- EXERCISE -
Start the copy at the line containing "This screenshot has" and run it through the last line of the records. Repeat each line exactly; omit pictures.

Saved data entries:
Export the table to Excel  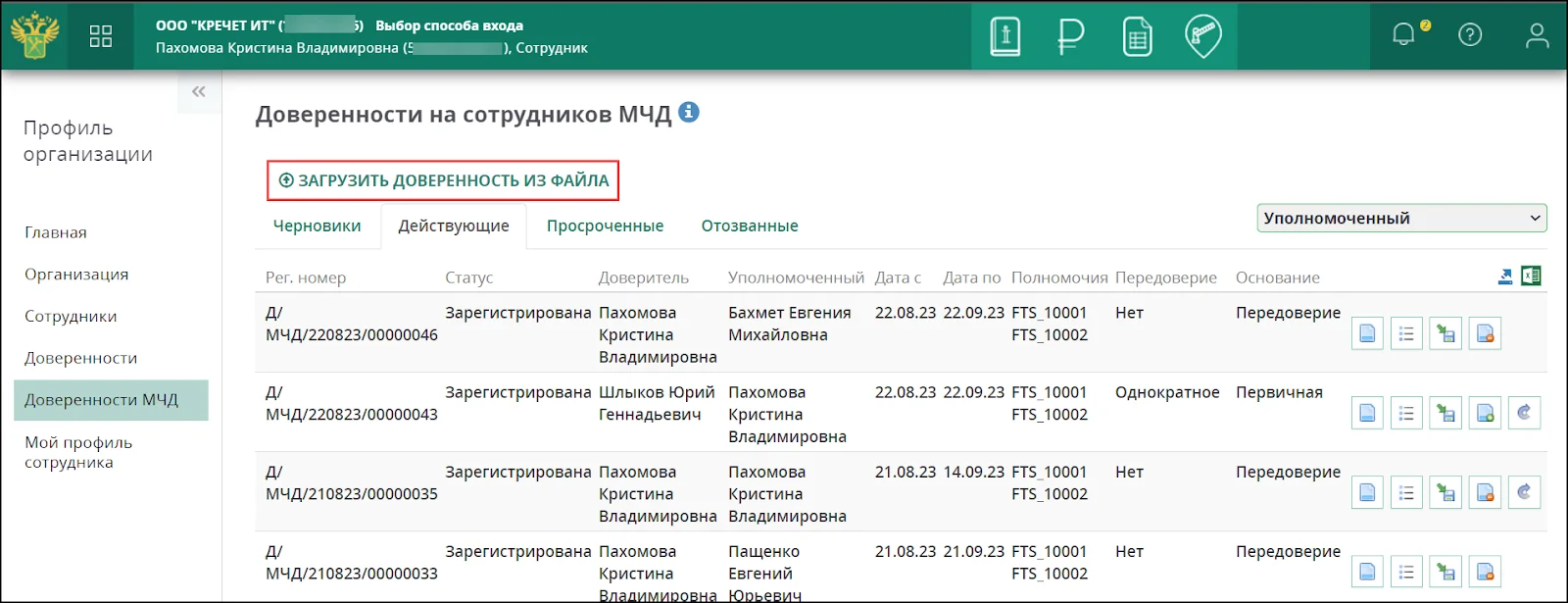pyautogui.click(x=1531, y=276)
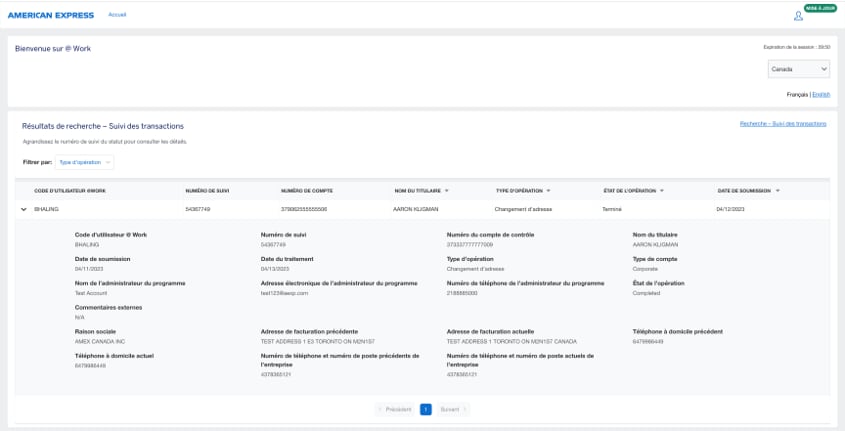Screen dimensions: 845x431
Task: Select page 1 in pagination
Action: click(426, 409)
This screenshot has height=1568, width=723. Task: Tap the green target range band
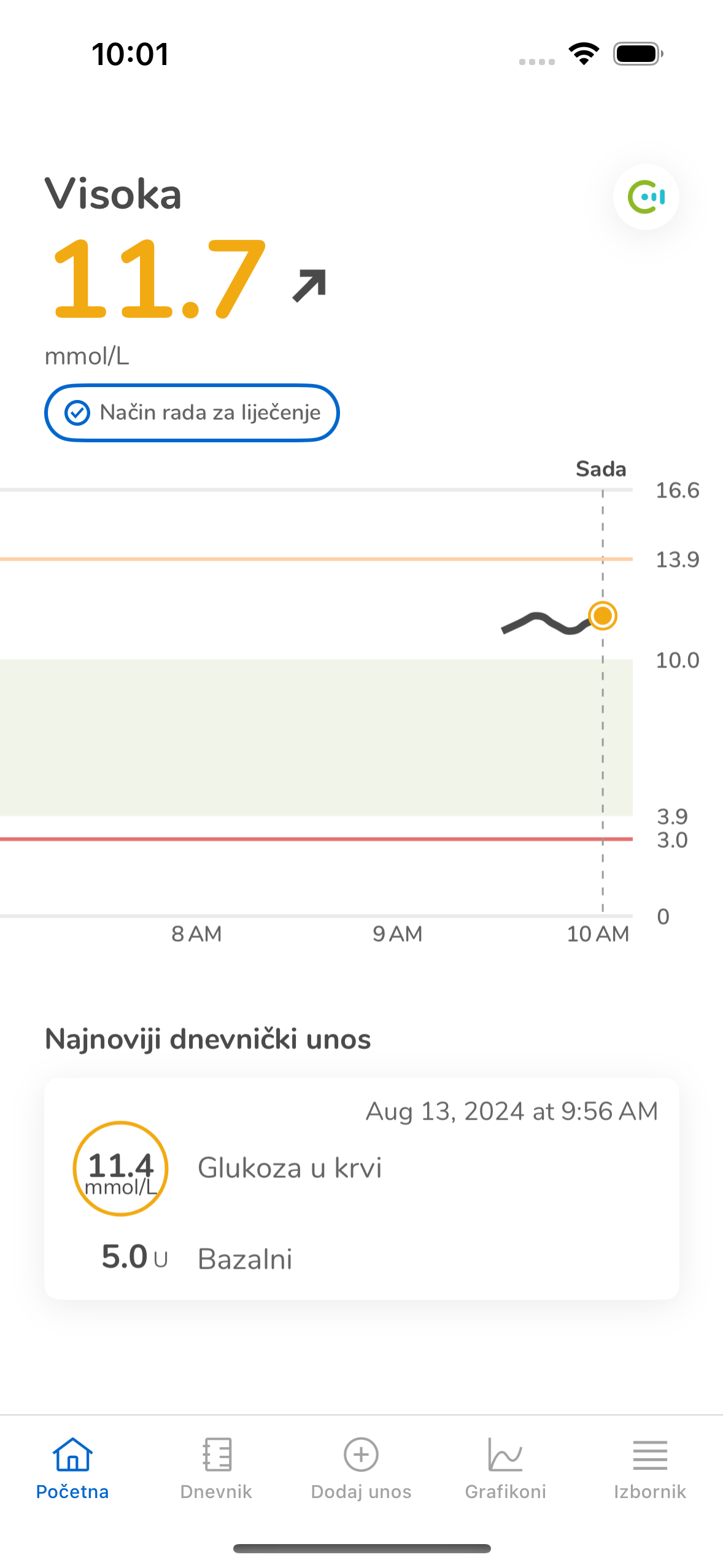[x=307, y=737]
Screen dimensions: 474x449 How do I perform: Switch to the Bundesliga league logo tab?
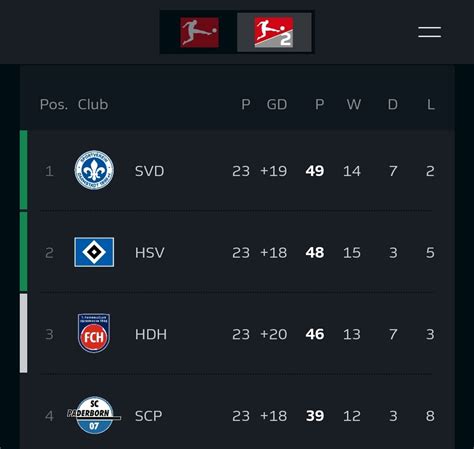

- SOLUTION FOR THIS TASK -
This screenshot has height=1568, width=723. Task: Tap the green target range band
[x=307, y=737]
Screen dimensions: 474x449 How do I perform: Switch to the Bundesliga league logo tab?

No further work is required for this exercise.